[Dataset entries]
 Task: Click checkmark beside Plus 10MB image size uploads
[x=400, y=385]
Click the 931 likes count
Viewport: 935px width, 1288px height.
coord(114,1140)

**WHAT THE TASK ASKS**.
Each entry above must be retyped exactly.

**PROBLEM SOLUTION**.
 Task: Click checkmark beside Plus 10MB image size uploads
[x=400, y=385]
Click the 931 likes count
Viewport: 935px width, 1288px height.
coord(114,1140)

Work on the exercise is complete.